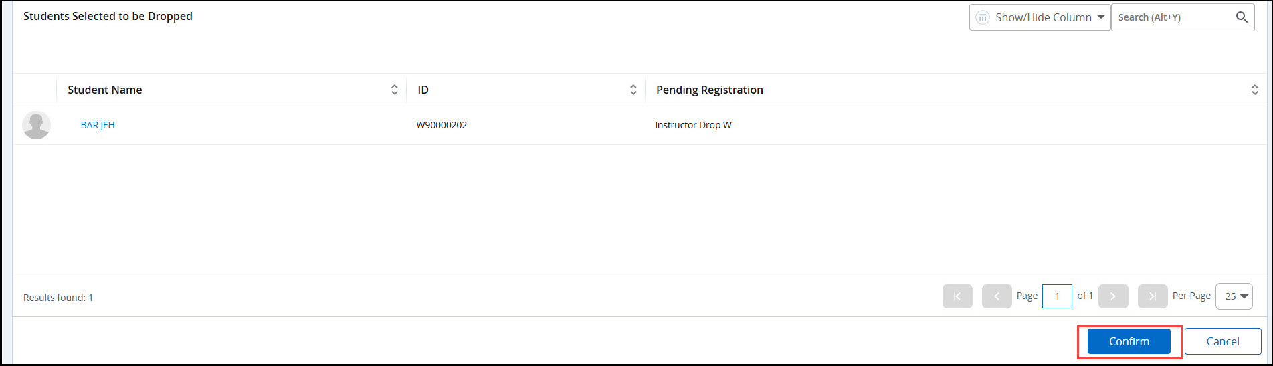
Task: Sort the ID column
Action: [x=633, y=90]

--

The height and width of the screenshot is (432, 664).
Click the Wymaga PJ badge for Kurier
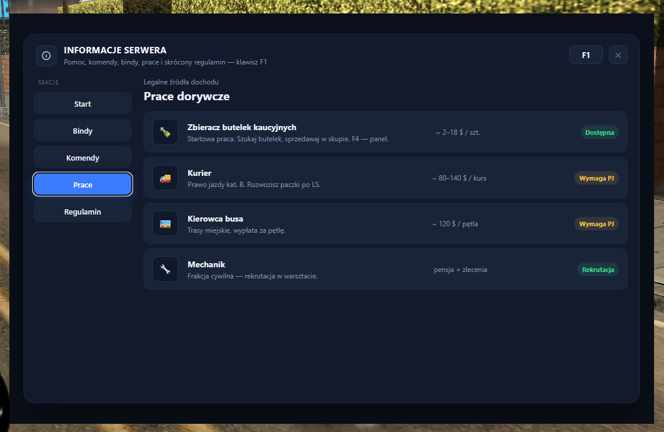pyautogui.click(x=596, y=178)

= Exercise directions =
Arrange the lines between the one holding "The height and" and the one holding "pyautogui.click(x=596, y=178)", inclusive, as a two-column CSV with a row for each text and its answer, under the headers "prompt" and "output". Put each value in a single quoted field with its line breaks turned into spaces, and leave out the picture.

= Reply =
prompt,output
"The height and width of the screenshot is (432, 664). Click the Wymaga PJ badge for Kurier","pyautogui.click(x=596, y=178)"